══ EXERCISE INPUTS ══

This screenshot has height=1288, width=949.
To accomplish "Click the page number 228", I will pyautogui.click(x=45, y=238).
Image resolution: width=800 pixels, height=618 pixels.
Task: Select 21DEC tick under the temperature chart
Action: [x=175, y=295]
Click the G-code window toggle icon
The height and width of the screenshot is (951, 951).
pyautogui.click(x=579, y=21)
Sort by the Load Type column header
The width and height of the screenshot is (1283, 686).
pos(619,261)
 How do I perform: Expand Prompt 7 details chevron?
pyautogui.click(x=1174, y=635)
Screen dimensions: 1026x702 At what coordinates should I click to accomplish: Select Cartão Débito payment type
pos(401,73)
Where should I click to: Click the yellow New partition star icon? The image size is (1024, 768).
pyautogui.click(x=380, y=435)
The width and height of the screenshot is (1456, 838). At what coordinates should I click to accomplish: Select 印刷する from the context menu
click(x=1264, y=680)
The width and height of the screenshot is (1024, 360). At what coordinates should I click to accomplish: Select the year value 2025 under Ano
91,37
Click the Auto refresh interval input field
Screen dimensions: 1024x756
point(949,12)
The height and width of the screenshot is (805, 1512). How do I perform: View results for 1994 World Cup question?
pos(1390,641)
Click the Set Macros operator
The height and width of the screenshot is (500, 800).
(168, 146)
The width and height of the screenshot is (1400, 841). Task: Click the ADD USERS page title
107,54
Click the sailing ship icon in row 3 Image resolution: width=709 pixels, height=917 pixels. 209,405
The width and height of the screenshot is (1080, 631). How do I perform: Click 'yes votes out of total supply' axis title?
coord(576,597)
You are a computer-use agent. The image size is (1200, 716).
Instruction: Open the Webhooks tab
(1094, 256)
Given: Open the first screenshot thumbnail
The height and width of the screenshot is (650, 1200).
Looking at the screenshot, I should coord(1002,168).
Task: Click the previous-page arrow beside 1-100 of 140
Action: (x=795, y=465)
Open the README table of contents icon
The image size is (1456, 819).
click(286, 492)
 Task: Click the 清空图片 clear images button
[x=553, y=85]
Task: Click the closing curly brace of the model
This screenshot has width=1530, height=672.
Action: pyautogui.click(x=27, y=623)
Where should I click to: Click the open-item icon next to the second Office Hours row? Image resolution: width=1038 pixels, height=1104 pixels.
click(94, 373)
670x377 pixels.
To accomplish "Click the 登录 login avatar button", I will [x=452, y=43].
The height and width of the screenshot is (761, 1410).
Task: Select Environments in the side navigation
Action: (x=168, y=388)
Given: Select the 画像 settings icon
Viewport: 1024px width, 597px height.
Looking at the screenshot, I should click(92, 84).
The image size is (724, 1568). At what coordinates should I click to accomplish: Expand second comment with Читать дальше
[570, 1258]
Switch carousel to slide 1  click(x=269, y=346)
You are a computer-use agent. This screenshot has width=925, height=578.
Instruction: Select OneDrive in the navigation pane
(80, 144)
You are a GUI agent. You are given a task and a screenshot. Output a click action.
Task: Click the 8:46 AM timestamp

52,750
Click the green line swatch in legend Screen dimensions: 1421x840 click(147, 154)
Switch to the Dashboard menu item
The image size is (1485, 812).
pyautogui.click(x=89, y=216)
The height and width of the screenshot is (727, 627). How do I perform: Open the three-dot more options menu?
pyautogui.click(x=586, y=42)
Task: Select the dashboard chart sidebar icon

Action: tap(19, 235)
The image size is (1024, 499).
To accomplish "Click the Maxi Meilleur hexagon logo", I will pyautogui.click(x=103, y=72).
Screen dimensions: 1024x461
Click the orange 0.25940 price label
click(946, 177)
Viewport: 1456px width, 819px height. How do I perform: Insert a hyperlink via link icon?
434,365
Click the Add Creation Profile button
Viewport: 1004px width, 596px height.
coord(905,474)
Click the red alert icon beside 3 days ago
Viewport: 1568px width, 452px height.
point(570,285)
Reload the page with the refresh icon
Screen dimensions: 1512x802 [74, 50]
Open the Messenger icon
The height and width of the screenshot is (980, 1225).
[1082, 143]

═══

**TASK TO COMPLETE:** Rewrite the records above as a JSON list of strings with one string per line, leaving out blank lines.

**WRITTEN ANSWER:**
[
  "This screenshot has height=1288, width=949.",
  "To accomplish \"Click the page number 228\", I will pyautogui.click(x=45, y=238).",
  "Image resolution: width=800 pixels, height=618 pixels.",
  "Task: Select 21DEC tick under the temperature chart",
  "Action: [x=175, y=295]",
  "Click the G-code window toggle icon",
  "The height and width of the screenshot is (951, 951).",
  "pyautogui.click(x=579, y=21)",
  "Sort by the Load Type column header",
  "The width and height of the screenshot is (1283, 686).",
  "pos(619,261)",
  " How do I perform: Expand Prompt 7 details chevron?",
  "pyautogui.click(x=1174, y=635)",
  "Screen dimensions: 1026x702 At what coordinates should I click to accomplish: Select Cartão Débito payment type",
  "pos(401,73)",
  "Where should I click to: Click the yellow New partition star icon? The image size is (1024, 768).",
  "pyautogui.click(x=380, y=435)",
  "The width and height of the screenshot is (1456, 838). At what coordinates should I click to accomplish: Select 印刷する from the context menu",
  "click(x=1264, y=680)",
  "The width and height of the screenshot is (1024, 360). At what coordinates should I click to accomplish: Select the year value 2025 under Ano",
  "91,37",
  "Click the Auto refresh interval input field",
  "Screen dimensions: 1024x756",
  "point(949,12)",
  "The height and width of the screenshot is (805, 1512). How do I perform: View results for 1994 World Cup question?",
  "pos(1390,641)",
  "Click the Set Macros operator",
  "The height and width of the screenshot is (500, 800).",
  "(168, 146)",
  "The width and height of the screenshot is (1400, 841). Task: Click the ADD USERS page title",
  "107,54",
  "Click the sailing ship icon in row 3 Image resolution: width=709 pixels, height=917 pixels. 209,405",
  "The width and height of the screenshot is (1080, 631). How do I perform: Click 'yes votes out of total supply' axis title?",
  "coord(576,597)",
  "You are a computer-use agent. The image size is (1200, 716).",
  "Instruction: Open the Webhooks tab",
  "(1094, 256)",
  "Given: Open the first screenshot thumbnail",
  "The height and width of the screenshot is (650, 1200).",
  "Looking at the screenshot, I should coord(1002,168).",
  "Task: Click the previous-page arrow beside 1-100 of 140",
  "Action: (x=795, y=465)",
  "Open the README table of contents icon",
  "The image size is (1456, 819).",
  "click(286, 492)",
  " Task: Click the 清空图片 clear images button",
  "[x=553, y=85]",
  "Task: Click the closing curly brace of the model",
  "This screenshot has width=1530, height=672.",
  "Action: pyautogui.click(x=27, y=623)",
  "Where should I click to: Click the open-item icon next to the second Office Hours row? Image resolution: width=1038 pixels, height=1104 pixels.",
  "click(94, 373)",
  "670x377 pixels.",
  "To accomplish \"Click the 登录 login avatar button\", I will [x=452, y=43].",
  "The height and width of the screenshot is (761, 1410).",
  "Task: Select Environments in the side navigation",
  "Action: (x=168, y=388)",
  "Given: Select the 画像 settings icon",
  "Viewport: 1024px width, 597px height.",
  "Looking at the screenshot, I should click(92, 84).",
  "The image size is (724, 1568). At what coordinates should I click to accomplish: Expand second comment with Читать дальше",
  "[570, 1258]",
  "Switch carousel to slide 1  click(x=269, y=346)",
  "You are a computer-use agent. This screenshot has width=925, height=578.",
  "Instruction: Select OneDrive in the navigation pane",
  "(80, 144)",
  "You are a GUI agent. You are given a task and a screenshot. Output a click action.",
  "Task: Click the 8:46 AM timestamp",
  "52,750",
  "Click the green line swatch in legend Screen dimensions: 1421x840 click(147, 154)",
  "Switch to the Dashboard menu item",
  "The image size is (1485, 812).",
  "pyautogui.click(x=89, y=216)",
  "The height and width of the screenshot is (727, 627). How do I perform: Open the three-dot more options menu?",
  "pyautogui.click(x=586, y=42)",
  "Task: Select the dashboard chart sidebar icon",
  "Action: tap(19, 235)",
  "The image size is (1024, 499).",
  "To accomplish \"Click the Maxi Meilleur hexagon logo\", I will pyautogui.click(x=103, y=72).",
  "Screen dimensions: 1024x461",
  "Click the orange 0.25940 price label",
  "click(946, 177)",
  "Viewport: 1456px width, 819px height. How do I perform: Insert a hyperlink via link icon?",
  "434,365",
  "Click the Add Creation Profile button",
  "Viewport: 1004px width, 596px height.",
  "coord(905,474)",
  "Click the red alert icon beside 3 days ago",
  "Viewport: 1568px width, 452px height.",
  "point(570,285)",
  "Reload the page with the refresh icon",
  "Screen dimensions: 1512x802 [74, 50]",
  "Open the Messenger icon",
  "The height and width of the screenshot is (980, 1225).",
  "[1082, 143]"
]